X CEO Linda Yaccarino commented: “Sports never sleep on X and now with our strategic partnership with BetMGM, fans are practically in the front row. We’re bringing sports fans on X even closer to the action so they can cheer, and now bet, on their favorite teams.”
BetMGM is a partnership between MGM Resorts International and Entain that has exclusive access to all of MGM’s U.S. land-based and online sports betting, major tournament poker and online gaming businesses.
Musk, the world’s richest person, says he overpaid in swinging the $44 billion deal for Twitter last year — which he rechristened X and has refashioned into his vision of what a “free speech” platform should be.
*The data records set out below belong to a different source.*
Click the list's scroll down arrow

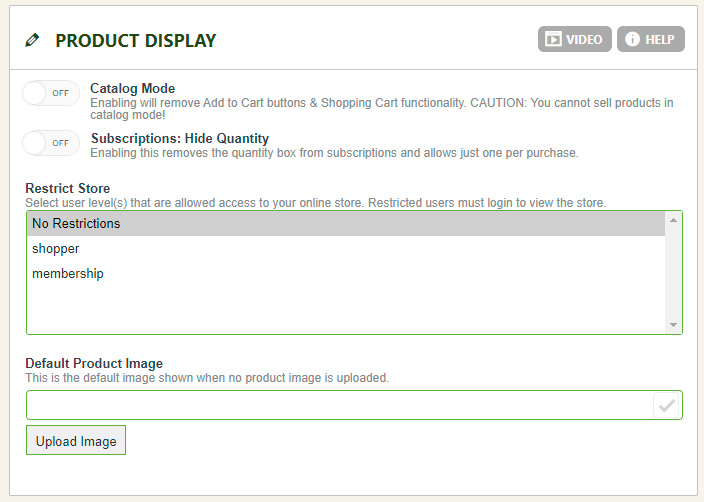[x=673, y=325]
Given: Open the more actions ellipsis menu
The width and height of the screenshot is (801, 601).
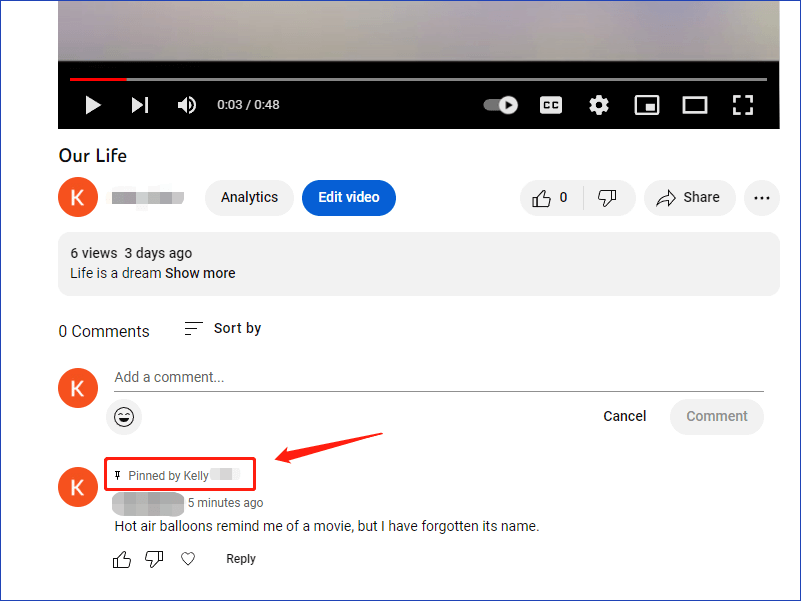Looking at the screenshot, I should tap(761, 197).
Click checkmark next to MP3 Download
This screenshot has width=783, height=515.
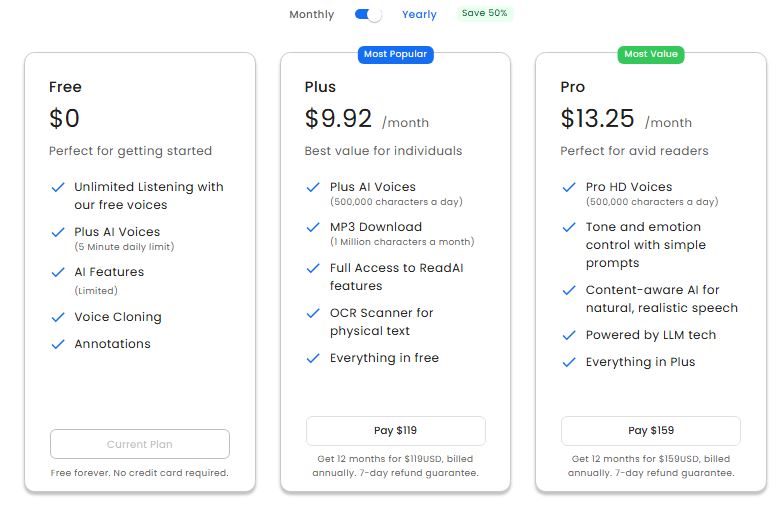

In late October, just over a year after Musk closed the Twitter deal, X notified employees eligible for stock grants that they would receive shares at a valuation of $19 billion, down more than 50% from the transaction’s original value. Advertising revenue has plunged as much as 60% (according to Musk himself), amid ongoing concerns about hate speech and misinformation — which the aforementioned controversy over Musk’s thumbs-up of an antisemitic post on X has not helped to reverse. At this point, banks that extended roughly $13 billion in loans to Musk for the Twitter takeover (including Morgan Stanley, Bank of America and Barclays) are facing significant losses on the debt if or when they try to sell it, after Musk made guarantees they wouldn’t lose money, per the Financial Times.
Last September, Musk said X/Twitter is “moving to having a small monthly payment for use of the X system,” which he claimed is necessary to thwart bots flooding the platform. In October, the company launched a test to charge users $1 per year to post to the platform. Going forward, Musk explained, X will be free to read “but $1/year to write.”